* **WHAT TO WORK ON**
a) Answer these questions using the commentary on the Kaplan Herald:
(i) Which publication's stories is the Herald said to have borrowed before turning to USA Today?
(ii) What does USA Today call itself, according to the commentary?
(iii) On what day was Google News pushing the borrowed USA Today story?
b) Revise the commentary on the Kaplan Herald from "Forget stories borrowed" up to and including "promoting this, too.", changing "profitable" to "lucrative".
c) Write what comes next in the commentary on the Kaplan Herald, picking up after its final sentence.

* **SOURCE PASSAGE**
------------------------------------------------------------
Commentary

Bigger fish

stolen from today

A Google News promotion of the Kaplan Herald on New Year’s Eve

The Kaplan Herald appears to be an equal-opportunity plagiarist.

Forget stories borrowed from the Anchorage Daily News in Podunk, Alaska. Kaplan appears to have moved on to bigger and potentially more profitable targets in the form of the country’s self-proclaimed national newspaper – USA Today.

Thank Google News for promoting this, too.

Google News was pushing a borrowed, USA Today story for Kaplan on Sunday. Google News won’t pick up small, local, news websites like this, but apparently Kaplan has found a backdoor to entice Google News’ algorithms to post its borrowed copy.

There’s money in this for everybody except, of course, USA Today, which paid to report and write the original story.

The long-term implications of this sort of action are significant. News gathering is a time-consuming and costly business. If legitimate news organizations can’t make money to pay reporters, nobody will get much in the way of actual reporting.
------------------------------------------------------------
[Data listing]
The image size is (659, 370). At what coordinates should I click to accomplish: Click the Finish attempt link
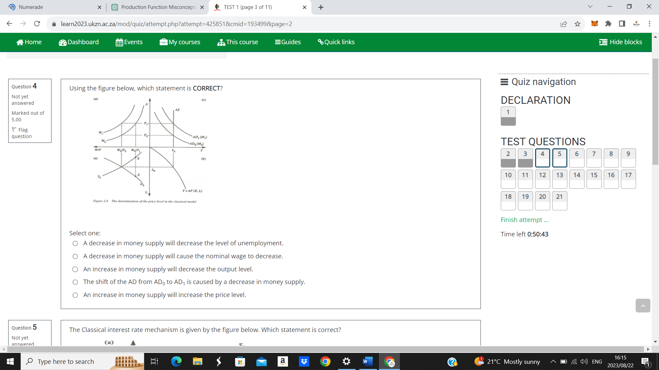pos(524,220)
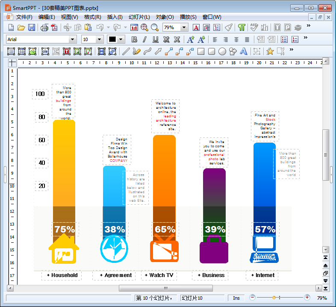Select the straight line drawing tool
The height and width of the screenshot is (307, 336).
tap(126, 51)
------------------------------------------------------------
* **OUTPUTS IN ORDER**
a)
(i) The Anchorage Daily News.
(ii) The country's national newspaper.
(iii) Sunday.

b)
Forget stories borrowed from the Anchorage Daily News in Podunk, Alaska. Kaplan appears to have moved on to bigger and potentially more lucrative targets in the form of the country’s self-proclaimed national newspaper – USA Today.

Thank Google News for promoting this, too.

c)
There is no knowing what will fill the void if professional reporting disappears, but all indications are that it will be social media.There are a lot of good things to be said for  social media, but much of the information there is even less accurate than the mainstream media, which already sets a pretty low bar.

For Google, as for Kaplan, though, the main thing that appears to matter here is money.

Google News promotes Kaplan. Kaplan appears to run Google ads. Google collects money to place those ads. Kaplan gets a little kickback from Google for running the ads. But the website probably makes far more money for posting the “sponsored links” from “content.ad” on the Herald website.

The per-click value on all of this is low – but if someone is copying all the news on the web and then trolling it for hundreds of thousands of clicks – he or she or it could be making decent money.

This is the game Sarah Palin is now playing on her Facebook page with its 4.4-million followers. Think of her Facebook page as something like a mini Google News. Kaplan doesn’t have access to 4.4-million Facebook followers, so it has to resort to some other technique.

Kaplan appears to have figured out how to play Google News.

“The federal government is putting Lance Armstrong on trial next year for civil fraud and had hoped to prevent him from making his famous argument in court — the so-called ‘everyone was doing it’ defense to explain his use of banned drugs to gain an edge in cycling,” one of its mysterious “Kaplan Contributors” reported for the website on News Year’s Eve.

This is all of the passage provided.